В отличие от элегии «И скушно и
грустно», в «Думе» развернут анализ нынешнего состояния души и духа поколения.
Поэт сосредоточен на непосредственном размышлении, процесс которого происходит
словно сейчас, когда пишется стихотворение. Синхронность переживания и его
выражения – характерный признак лирического монолога. Другое отличие заключено
в том, что настоящее бытие поколения связано не с прошлым, а с грядущим. Здесь
есть сходство с лирикой декабристов, которые постоянно апеллировали к суду
потомства и «судили» своих современников с точки зрения будущих поколений.
Как и элегия «И скушно и грустно»,
«Дума» начинается с элегической ноты, но вскоре в нее проникают насмешка,
ирония и инвектива. Здесь сочетаются элегическая лексика («печально», «иль
пусто, иль темно», «познанья и сомненья», «жизнь уж нас томит», «надежды
лучшие», «чаша наслажденья», «лучший сок», «мечты поэзии», «создания
искусства», «восторгом сладостным») с высокой, свойственной ранее жанру оды и
ораторской, декламационной лирике; с типичными архаизмами и славянизмами;
развернутыми поэтическими уподоблениями, резкими антитезами, повторами,
афоризмами.
Начавшись как философско-социальная
и даже политическая элегия, «Дума» перерастает ее рамки и сливается с
ораторским лирическим монологом, с жанром декламационной лирики. В результате
эти жанры теряют свои канонические признаки, и в целом образуется гибридная
форма – философский монолог, в котором на равных правах смешаны медитативная
элегия и гражданская ода. Однако и это не все.
Обвинения поколению высказаны
иронически, притом в намеренно оскорбительном, сниженном, прозаическом тоне;
вся лексика взята из бытового обихода. Тем самым гражданская «болезнь»
поколения – это не возвышенный романтический недуг, зависящий от обстоятельств
и от судьбы, а слабости обыкновенных людей, преодолеть которые у них нет ни
способностей, ни сил, ни воли. Лермонтов, конечно, прекрасно понимал, что это
далеко не так, но он сознательно снял вину с обстоятельств и преувеличил вину
поколения, чтобы больнее задеть его за живое и хотя бы таким путем возродить в
нем здоровые, жизнелюбивые и жизнедеятельные начала. С этой целью строфические
отрезки заключаются самыми обидными словами. Общий путь поколения рисуется как
идейное банкротство, как духовная и душевная несостоятельность: поколение
одиноко и потеряно во времени – ему скучна жизнь предков, со стороны потомков
его ждет оскорбление «презрительным стихом». Жизнь поколения неестественна, она
противоречит нормальному ходу вещей: поколение ничего не оставляет своим
наследникам и «спешит» «к гробу», к смерти, насмешливо оглядываясь на бесцельно
прожитую жизнь и осмеивая себя.
Позиция Лермонтова в «Думе» выглядит
двойственной: лирическое «я» не отделено и одновременно отделено от поколения.

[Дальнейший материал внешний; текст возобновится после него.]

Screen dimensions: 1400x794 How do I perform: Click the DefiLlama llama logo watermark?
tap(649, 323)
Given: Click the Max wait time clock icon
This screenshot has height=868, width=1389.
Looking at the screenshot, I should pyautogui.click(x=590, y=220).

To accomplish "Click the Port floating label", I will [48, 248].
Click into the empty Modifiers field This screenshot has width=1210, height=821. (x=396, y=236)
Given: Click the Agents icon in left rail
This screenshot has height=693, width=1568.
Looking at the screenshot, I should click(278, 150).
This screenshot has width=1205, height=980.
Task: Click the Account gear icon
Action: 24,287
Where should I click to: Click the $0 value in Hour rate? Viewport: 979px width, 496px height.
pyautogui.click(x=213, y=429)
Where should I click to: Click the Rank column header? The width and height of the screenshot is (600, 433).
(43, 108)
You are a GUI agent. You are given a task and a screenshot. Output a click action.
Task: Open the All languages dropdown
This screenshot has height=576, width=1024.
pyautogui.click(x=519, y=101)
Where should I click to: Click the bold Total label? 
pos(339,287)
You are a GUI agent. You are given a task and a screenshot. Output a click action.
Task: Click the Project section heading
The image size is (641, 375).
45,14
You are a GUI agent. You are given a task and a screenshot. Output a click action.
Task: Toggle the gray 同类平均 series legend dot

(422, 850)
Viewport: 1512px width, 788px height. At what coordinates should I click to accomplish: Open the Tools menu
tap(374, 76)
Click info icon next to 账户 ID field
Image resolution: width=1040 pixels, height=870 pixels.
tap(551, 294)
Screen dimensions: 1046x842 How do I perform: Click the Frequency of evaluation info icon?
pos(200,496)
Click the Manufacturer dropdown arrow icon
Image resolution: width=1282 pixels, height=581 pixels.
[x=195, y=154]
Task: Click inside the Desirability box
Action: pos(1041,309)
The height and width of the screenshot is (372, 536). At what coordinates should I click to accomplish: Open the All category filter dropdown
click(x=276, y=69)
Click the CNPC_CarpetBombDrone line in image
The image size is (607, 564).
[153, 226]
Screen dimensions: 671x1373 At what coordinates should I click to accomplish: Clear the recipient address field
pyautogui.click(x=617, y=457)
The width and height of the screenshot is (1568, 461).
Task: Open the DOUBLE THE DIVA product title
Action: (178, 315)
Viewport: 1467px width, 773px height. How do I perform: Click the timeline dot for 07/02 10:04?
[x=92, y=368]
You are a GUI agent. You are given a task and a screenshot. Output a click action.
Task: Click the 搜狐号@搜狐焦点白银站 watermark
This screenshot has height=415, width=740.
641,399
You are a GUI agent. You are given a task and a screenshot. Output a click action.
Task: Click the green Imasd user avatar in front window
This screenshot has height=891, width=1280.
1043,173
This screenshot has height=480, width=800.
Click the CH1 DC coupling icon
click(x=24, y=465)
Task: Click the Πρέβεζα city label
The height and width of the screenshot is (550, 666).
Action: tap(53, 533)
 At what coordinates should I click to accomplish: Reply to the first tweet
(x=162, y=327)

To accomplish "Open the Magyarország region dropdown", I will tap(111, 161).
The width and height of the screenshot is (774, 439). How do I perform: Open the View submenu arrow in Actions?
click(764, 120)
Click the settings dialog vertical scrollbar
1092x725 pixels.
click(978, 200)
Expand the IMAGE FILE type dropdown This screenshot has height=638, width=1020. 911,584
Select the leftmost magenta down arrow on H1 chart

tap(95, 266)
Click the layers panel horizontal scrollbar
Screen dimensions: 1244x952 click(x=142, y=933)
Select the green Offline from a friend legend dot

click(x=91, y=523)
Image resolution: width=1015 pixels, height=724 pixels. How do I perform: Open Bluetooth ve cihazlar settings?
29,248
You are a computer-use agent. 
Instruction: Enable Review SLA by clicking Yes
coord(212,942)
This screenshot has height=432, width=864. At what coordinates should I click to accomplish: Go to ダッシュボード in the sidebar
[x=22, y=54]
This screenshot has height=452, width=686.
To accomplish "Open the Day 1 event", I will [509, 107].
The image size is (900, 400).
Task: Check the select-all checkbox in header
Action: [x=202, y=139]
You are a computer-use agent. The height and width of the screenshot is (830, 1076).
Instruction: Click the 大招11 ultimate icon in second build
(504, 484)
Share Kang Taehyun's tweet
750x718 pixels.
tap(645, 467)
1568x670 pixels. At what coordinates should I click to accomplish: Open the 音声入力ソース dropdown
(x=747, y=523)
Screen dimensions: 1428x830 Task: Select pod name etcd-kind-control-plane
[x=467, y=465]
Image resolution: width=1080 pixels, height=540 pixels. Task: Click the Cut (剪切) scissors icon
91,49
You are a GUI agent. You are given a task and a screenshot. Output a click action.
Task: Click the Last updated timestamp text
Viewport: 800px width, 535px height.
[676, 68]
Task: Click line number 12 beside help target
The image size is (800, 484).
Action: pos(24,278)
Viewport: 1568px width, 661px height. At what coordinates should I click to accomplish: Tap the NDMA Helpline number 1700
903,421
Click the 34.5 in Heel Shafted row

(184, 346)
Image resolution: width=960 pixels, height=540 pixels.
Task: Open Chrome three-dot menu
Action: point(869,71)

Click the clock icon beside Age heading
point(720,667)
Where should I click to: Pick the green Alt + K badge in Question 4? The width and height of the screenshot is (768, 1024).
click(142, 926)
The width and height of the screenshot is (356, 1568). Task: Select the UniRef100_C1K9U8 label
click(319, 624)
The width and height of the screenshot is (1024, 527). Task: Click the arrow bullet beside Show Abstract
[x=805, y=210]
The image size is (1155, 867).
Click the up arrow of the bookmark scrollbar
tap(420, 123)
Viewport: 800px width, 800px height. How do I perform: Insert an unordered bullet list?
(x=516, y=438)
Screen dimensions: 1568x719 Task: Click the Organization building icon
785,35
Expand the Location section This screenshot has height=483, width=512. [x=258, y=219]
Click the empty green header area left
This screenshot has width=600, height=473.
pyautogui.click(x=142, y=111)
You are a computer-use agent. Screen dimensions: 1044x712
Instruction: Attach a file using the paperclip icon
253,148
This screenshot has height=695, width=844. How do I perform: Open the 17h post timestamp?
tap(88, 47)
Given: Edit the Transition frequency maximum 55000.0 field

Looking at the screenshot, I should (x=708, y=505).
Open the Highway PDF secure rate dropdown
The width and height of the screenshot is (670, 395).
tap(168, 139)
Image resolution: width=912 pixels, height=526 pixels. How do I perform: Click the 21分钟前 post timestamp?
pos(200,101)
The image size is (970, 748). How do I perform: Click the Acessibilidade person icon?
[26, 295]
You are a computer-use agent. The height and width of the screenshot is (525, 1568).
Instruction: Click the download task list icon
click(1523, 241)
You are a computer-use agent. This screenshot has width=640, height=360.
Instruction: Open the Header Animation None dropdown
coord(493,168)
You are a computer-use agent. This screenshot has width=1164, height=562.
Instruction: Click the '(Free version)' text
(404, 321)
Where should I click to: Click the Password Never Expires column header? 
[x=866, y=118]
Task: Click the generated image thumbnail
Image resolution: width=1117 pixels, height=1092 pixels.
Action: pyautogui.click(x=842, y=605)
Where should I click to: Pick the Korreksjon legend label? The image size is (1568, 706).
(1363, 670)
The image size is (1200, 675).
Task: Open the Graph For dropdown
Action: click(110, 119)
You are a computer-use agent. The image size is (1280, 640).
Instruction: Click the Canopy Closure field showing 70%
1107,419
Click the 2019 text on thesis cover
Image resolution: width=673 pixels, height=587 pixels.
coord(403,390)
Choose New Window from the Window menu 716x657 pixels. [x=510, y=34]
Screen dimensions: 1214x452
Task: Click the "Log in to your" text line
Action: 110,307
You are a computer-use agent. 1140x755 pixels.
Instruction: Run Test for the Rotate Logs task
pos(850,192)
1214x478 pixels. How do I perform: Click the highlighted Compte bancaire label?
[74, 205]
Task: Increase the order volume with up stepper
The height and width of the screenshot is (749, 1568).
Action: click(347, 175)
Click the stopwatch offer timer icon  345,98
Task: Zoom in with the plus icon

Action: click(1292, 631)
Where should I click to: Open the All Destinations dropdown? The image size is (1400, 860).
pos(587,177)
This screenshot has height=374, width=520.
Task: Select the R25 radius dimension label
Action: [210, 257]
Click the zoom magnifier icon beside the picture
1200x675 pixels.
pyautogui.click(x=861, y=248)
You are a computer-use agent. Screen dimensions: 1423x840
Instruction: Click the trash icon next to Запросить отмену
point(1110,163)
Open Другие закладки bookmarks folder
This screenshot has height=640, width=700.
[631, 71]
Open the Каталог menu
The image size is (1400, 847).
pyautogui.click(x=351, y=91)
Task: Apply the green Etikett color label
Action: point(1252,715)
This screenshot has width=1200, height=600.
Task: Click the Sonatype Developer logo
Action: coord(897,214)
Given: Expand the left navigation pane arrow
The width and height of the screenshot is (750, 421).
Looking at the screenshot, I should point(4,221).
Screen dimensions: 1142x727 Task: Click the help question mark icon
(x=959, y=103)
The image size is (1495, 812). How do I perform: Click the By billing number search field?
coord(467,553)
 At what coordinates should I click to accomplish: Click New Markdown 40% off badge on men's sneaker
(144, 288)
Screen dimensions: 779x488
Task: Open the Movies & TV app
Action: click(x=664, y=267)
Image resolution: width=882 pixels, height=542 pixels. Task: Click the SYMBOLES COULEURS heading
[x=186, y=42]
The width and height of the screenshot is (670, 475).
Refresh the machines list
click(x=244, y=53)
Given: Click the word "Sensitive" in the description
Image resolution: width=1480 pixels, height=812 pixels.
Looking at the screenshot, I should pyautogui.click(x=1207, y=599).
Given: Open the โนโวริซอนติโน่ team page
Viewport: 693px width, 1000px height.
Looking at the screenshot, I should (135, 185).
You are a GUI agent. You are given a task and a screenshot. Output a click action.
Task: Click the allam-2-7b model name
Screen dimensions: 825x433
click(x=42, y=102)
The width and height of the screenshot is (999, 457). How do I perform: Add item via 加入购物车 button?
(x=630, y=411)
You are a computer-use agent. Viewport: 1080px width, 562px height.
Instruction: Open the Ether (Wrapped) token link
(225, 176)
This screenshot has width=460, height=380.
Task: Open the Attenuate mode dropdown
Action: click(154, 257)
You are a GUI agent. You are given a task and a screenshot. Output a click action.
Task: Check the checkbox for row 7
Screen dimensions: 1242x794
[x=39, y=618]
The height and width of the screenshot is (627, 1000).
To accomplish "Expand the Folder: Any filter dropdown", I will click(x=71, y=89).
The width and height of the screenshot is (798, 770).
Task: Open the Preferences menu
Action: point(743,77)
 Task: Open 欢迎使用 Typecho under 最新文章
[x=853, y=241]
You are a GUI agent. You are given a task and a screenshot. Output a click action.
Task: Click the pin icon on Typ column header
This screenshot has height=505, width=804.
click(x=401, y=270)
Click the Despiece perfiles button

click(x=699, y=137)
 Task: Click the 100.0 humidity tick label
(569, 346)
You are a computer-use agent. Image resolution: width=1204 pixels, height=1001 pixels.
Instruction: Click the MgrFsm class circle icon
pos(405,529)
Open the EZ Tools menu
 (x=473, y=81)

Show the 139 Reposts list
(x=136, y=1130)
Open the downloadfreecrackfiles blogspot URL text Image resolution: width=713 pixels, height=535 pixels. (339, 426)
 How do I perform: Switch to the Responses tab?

Лермонтову близки страдания поколения и его вина, и поэтому он стремится
объективировать лирическое переживание, мысля себя одним из «толпы». Ему
свойственны те же нравственные недуги, которые присущи всему поколению. Но в
отличие от поколения, которое не осознало духовной «болезни» или примирилось с
ней, поэт не только осознает «болезнь», но и не может с ней смириться. Это
возвышает поэта над поколением и дает моральное право сурово осудить его. Таким
образом, критика идет изнутри поколения от принадлежащего к нему лица,
поднявшегося выше духовного уровня поколения. В начальных стихах «Думы» –
«Печально я гляжу на наше поколенье!» – определены место
поэта и дистанция, существующая между ним и поколеньем. Однако поэт не может
признать судьбу поколения «нормальной», и это мучительное и неотступное чувство
досады и обиды выливается в стихи, адресуемые всем, становится поэтическим
высказыванием.
В других стихотворениях, где
субъектом высказывания выступает лирическое «я», отношения между обществом и
лирическим героем могут принимать иной характер. Нередко лирический герой
Лермонтова чувствует на себе давление враждебной действительности и
непосредственно откликается на него.